AutoH2OModeler: An Automated Machine Learning Framework using H2O

Description

Steps in the function include: See details below for information on using this function.

Usage

AutoH2OModeler(Construct, max_memory = "28G", ratios = 0.8,
  BL_Trees = 500, nthreads = 1, model_path = NULL,
  MaxRuntimeSeconds = 3600, MaxModels = 30, TrainData = NULL,
  TestData = NULL, SaveToFile = FALSE, ReturnObjects = TRUE)

Arguments

Construct

Core instruction file for automation (see Details below for more information on this)

max_memory

The ceiling amount of memory H2O will utilize

ratios

The percentage of train samples from source data (remainder goes to validation set)

BL_Trees

The number of trees to build in baseline GBM or RandomForest

nthreads

Set the number of threads to run function

model_path

Directory path for where you want your models saved

MaxRuntimeSeconds

Number of seconds of run time for grid tuning

MaxModels

Number of models you'd like to have returned

TrainData

Set to NULL or supply a data.table for training data

TestData

Set to NULL or supply a data.table for validation data

SaveToFile

Set to TRUE to save models and output to model_path

ReturnObjects

Set to TRUE to return objects from functioin

Value

Returns saved models, corrected Construct file, variable importance tables, evaluation and partial dependence calibration plots, model performance measure, and a file called grid_tuned_paths.Rdata which contains paths to your saved models for operationalization.

Details

1. Logic: Error checking in the modeling arguments from your Construction file

2. ML: Build grid-tuned models and baseline models for comparison and checks which one performs better on validation data

3. Evaluation: Collects the performance metrics for both

4. Evaluation: Generates calibration plots (and boxplots for regression) for the winning model

5. Evaluation: Generates partial dependence calibration plots (and boxplots for regression) for the winning model

6. Evaluation: Generates variable importance tables and a table of non-important features

7. Production: Creates a storage file containing: model name, model path, grid tune performance, baseline performance, and threshold (if classification) and stores that file in your model_path location

The Construct file must be a data.table and the columns need to be in the correct order (see examples). Character columns must be converted to type "Factor". You must remove date columns or convert them to "Factor". For classification models, your target variable needs to be a (0,1) of type "Factor." See the examples below for help with setting up the Construct file for various modeling target variable types. There are examples for regression, classification, multinomial, and quantile regression. For help on which parameters to use, look up the r/h2o documentation. If you misspecify the construct file, it will produce an error and outputfile of what was wrong and suggestions for fixing the error.

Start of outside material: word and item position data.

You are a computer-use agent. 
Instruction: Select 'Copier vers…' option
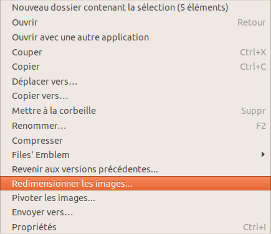135,96
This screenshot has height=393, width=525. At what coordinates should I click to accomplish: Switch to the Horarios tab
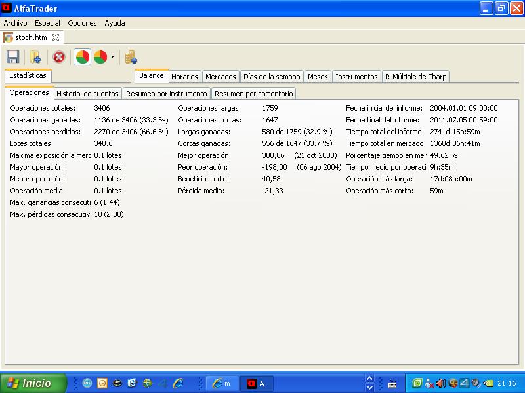point(184,77)
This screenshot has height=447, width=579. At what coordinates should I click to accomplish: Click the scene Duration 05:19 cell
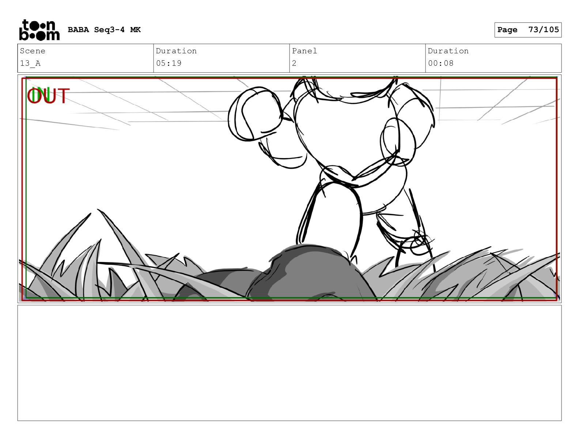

Let's go over the construct file, column by column. The Targets column is where you specify the column number of your target variable (in quotes, e.g. "c(1)").

The Distribution column is where you specify the distribution type for the modeling task. For classification use bernoulli, for multilabel use multinomial, for quantile use quantile, and for regression, you can choose from the list available in the H2O docs, such as gaussian, poisson, gamma, etc. It's not set up to handle tweedie distributions currently but I can add support if there is demand.

The Loss column tells H2O which metric to use for the loss metrics. For regression, I typically use "mse", quantile regression, "mae", classification "auc", and multinomial "logloss". For deeplearning models, you need to use "quadratic", "absolute", and "crossentropy".

The Quantile column tells H2O which quantile to use for quantile regression (in decimal form).

The ModelName column is the name you wish to give your model as a prefix.

The Algorithm column is the model you wish to use: gbm, randomForest, deeplearning, AutoML, XGBoost, LightGBM.

The dataName column is the name of your data.

The TargetCol column is the column number of your target variable.

The FeatureCols column is the column numbers of your features.

The CreateDate column is for tracking your model build dates.

The GridTune column is a TRUE / FALSE column for whether you want to run a grid tune model for comparison.

The ExportValidData column is a TRUE / FALSE column indicating if you want to export the validation data.

The ParDep column is where you put the number of partial dependence calibration plots you wish to generate.

The PD_Data column is where you specify if you want to generate the partial dependence plots on "All" data, "Validate" data, or "Train" data.

The ThreshType column is for classification models. You can specify "f1", "f2", "f0point5", or "CS" for cost sentitive.

The FSC column is the feature selection column. Specify the percentage importance cutoff to create a table of "unimportant" features.

The tpProfit column is for when you specify "CS" in the ThreshType column. This is your true positive profit.

The tnProfit column is for when you specify "CS" in the ThreshType column. This is your true negative profit.

The fpProfit column is for when you specify "CS" in the ThreshType column. This is your false positive profit.

The fnProfit column is for when you specify "CS" in the ThreshType column. This is your false negative profit.

The SaveModel column is a TRUE / FALSE indicator. If you are just testing out models, set this to FALSE.

The SaveModelType column is where you specify if you want a "standard" model object saveed or a "mojo" model object saved.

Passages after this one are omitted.